Running a Full Bitcoin Node: AWS vs. GCP

Welcome back Bitcoiner, to another short read for your enjoyment. Lets begin. We could start at a very high level and discuss the battle between these two goliaths of AWS and GCP, King Kong vs. Godzilla style (Ill let you decide which is which), But! Alas, we don’t have the space to fit it all in one article so we will skip that part.

  • Bitcoin Nodes: Wallet (Light Node), Full Node (or Pruned Node), Miner.

  • Amazon Web Services (AWS) vs Google Cloud Platform (GCP) and the partnership and integration of Bitcoin, specifically Bitcoin Full node.

P.S. If you run a personal Bitcoin Wallet in a cloud provider, you might as well be using a custodial wallet that you do not have full control over. Also, while writing this blog piece I learned that Wallet nodes are more technically referred to as SPV nodes (Simplified Payment Verification), Light nodes, or Lightweight nodes. The more you know.

Miners can be ran on the cloud but AWS and GCP have ways of identifying which servers are being used for this very niche purpose as they sort of standout like sour thumbs. Additionally, they are not very profitable to run in the cloud at the moment and not recommended other than for educational purposes.

Anyways, I digress: What are the pros and cons of running a Full Node in the AWS and the GCP environments?

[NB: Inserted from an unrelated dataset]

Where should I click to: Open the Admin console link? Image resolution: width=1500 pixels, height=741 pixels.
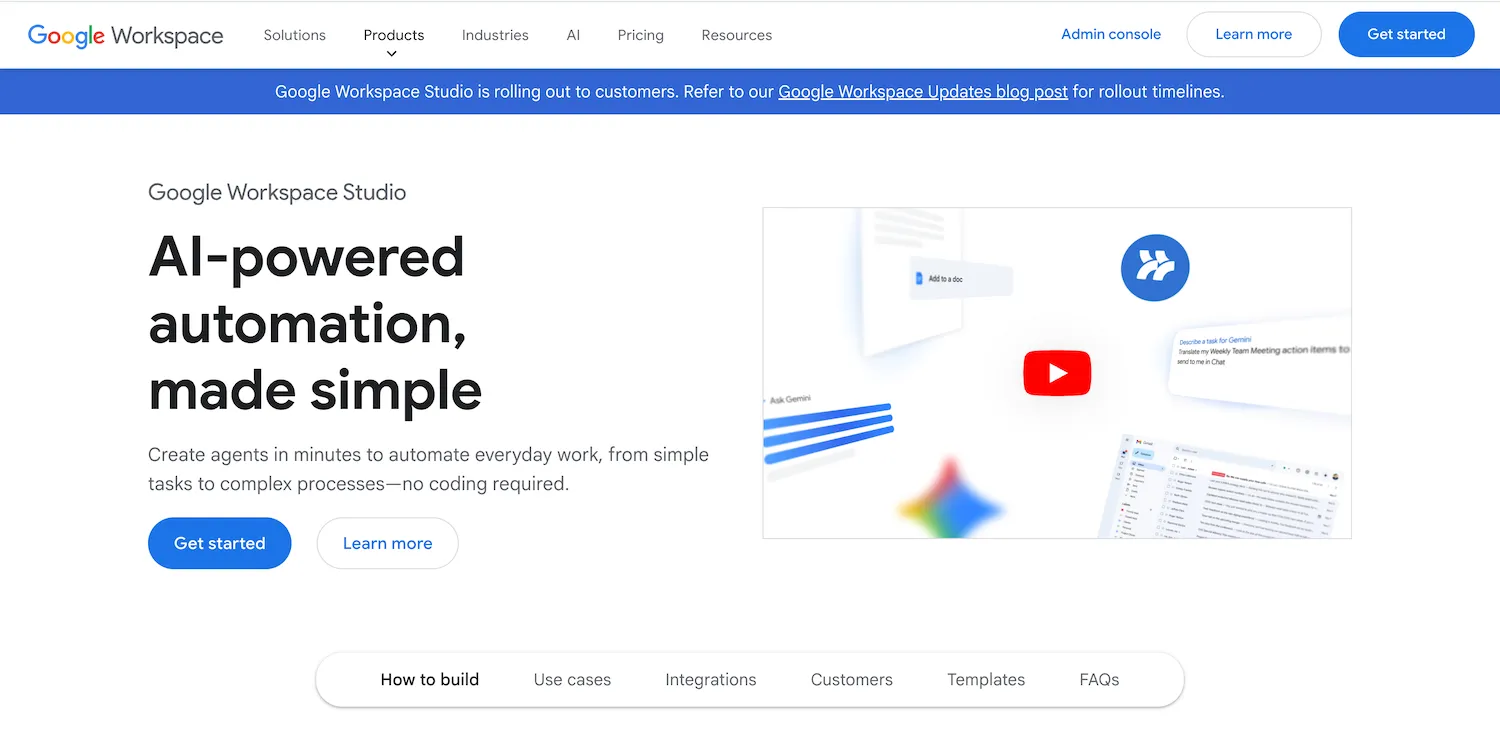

Bitcoin Full Node - A Full Node stores the entire history of the blockchain on its hard drive, validates new blocks added by you and others, as well as enforces the Bitcoin consensus rule set on its own software.


AWS

    • AWS Marketplace: Synced Nodes to recent date, Pruned nodes, Ordinal ready nodes, and much more.

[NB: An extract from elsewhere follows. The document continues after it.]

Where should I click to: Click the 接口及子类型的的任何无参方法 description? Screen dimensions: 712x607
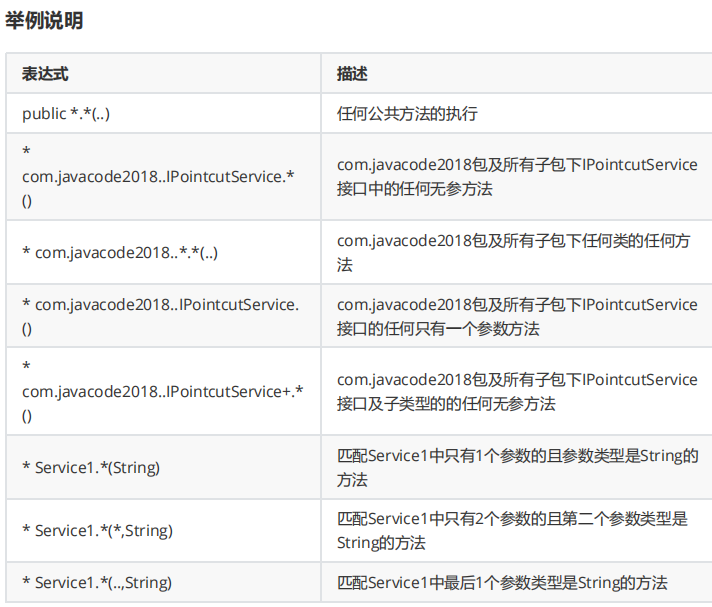coord(446,404)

    • Low startup costs: fast setup for educational purposes.

    • Unlimited storage*

    • Access globally*

      • If your node is back at home and you’re on vacation at Miami Beach you can just log in via the Internet. Hopefully your physical node doesn’t go down.

    • Ongoing payment for data storage.

    • Internet single point of failure with AWS Internet Gateway.

GCP

    • Low startup costs: fast setup for educational purposes.

    • Unlimited storage*

    • Ongoing payment for data storage.

    • Google Cloud Marketplace: Less support for Full Nodes, but better for Datasets and metadata.

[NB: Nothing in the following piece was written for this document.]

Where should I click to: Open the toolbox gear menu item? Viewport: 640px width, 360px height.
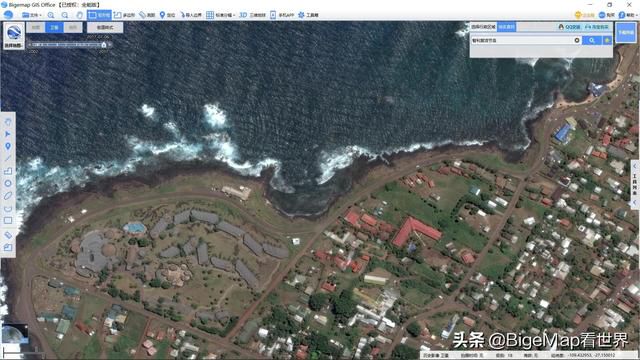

    • Internet single point of failure with GCP Cloud NAT.

Based on this limited research, I would say both cloud providers are viable options to run a Bitcoin Node, but really we would be giving up the ethos of Bitcoin entirely. That Bitcoin ethos being: Sovereignty and with that sovereignty comes responsibility. The biggest advantage for both options is global access to the node via the Internet, but you are giving up all other real controls over the physical node.

Should you run your node on the cloud? For fast educational purposes, there aren’t many better options than a node in the cloud, but embrace a long time preference and build your own Bitcoin node at home.